Eulogi untuk Rm. Felix : Pelajaran dari sebuah kematian

Kita akrab dengan kematian. Bahkan adanya manusia adalah ‘ada menuju kematian’. Maka apa yang baru dari kematian?? Apa yang masih dapat dibicarakan tentang kematian?? Bukankah sebagai bentuk penghormatan kepada kebenaran kita diajarkan  untuk diam berhadapan dengan ketidaktahuan. Orang segera sadar tidak bisa bicara tentang kematian. Di hadapan kematian satu-satunya sikap adalah diam! Kita tidak tahu apa-apa tentang kematian. Rasa itulah juga yang hadir ketika pada sore 26 Januari 2015 saya mendapat kabar kematian Romo Felix. Saya tidak kaget. Saya sudah membayangkan kemungkinan terburuk itu ketika mengetahui kondisi kesehatannya dari hari ke hari semakin menurun. Cepat atau lambat kematian itu akan datang. Paradoksnya meskipun tahu bahwa kematian itu pasti datang, tak seorangpun tahu kapan ia tiba.
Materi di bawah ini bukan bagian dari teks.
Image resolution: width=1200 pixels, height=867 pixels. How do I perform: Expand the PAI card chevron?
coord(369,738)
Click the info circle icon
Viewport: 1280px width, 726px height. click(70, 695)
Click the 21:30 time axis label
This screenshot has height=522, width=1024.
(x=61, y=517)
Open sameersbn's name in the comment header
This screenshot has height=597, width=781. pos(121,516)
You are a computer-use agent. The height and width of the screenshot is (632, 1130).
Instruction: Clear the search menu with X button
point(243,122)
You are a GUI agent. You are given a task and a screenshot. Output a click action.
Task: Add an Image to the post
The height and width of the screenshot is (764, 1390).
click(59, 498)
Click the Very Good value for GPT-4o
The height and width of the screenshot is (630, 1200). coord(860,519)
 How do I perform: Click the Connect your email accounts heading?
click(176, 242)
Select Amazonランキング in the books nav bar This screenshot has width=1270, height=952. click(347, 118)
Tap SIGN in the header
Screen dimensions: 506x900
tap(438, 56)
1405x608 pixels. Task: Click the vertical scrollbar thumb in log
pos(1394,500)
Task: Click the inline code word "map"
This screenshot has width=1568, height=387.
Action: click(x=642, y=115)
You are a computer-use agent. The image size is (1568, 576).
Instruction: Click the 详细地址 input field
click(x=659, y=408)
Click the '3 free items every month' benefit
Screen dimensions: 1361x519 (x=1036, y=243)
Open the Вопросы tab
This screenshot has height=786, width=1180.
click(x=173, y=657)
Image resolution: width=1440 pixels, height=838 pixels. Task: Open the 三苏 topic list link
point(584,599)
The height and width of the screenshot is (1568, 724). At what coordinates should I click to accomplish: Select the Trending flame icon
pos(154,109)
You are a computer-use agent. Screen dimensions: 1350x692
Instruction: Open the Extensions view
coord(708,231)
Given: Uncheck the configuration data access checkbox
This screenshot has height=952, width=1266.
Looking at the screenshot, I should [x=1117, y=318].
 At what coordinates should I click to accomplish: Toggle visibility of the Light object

Felix meninggal di Lewoleba. Di tanah tumpah darahnya. Di antara saudara-saudari dan kerabat. Di antara ribuan kenangan masa kecil. Saya – bersama dua rekan imam romo Manse dan romo Eman – tiba di Bandara Wunopito – Lewoleba ketika jam menunjukkan pukul 08.00 WITA, hari Rabu 28 Januari 2015. Tak menunggu lama kami segera menuju rumah duka, setelah berhenti sebentar di rumah Pak Korpus, abang dari Romo Yustin Talaleng yang  menjemput kami di Bandara. Rumah duka ramai dengan kaum kerabat ketika kami tiba. Suara tangis dan ratapan menyayat. Bahasanya tidak saya kenal. Tapi air mata adalah bahasa universal. Saya tertegun memegang peti jenasah. Sahabat yang 21 tahun lalu memulai peziarahan bersama di Tahun Rohani St. Markus, Simpang Kamboja – Sinaksak, Pematangsiantar kini terbujur kaku. Tanpa sadar air mata mengalir. Felix sudah meninggal. Yang ada dihadapan ini jasadnya. Ia mati muda, 40 tahun 9 bulan 2 hari. Tak ada syarat usia untuk mati. Tak ada kata terlalu muda atau terlalu tua.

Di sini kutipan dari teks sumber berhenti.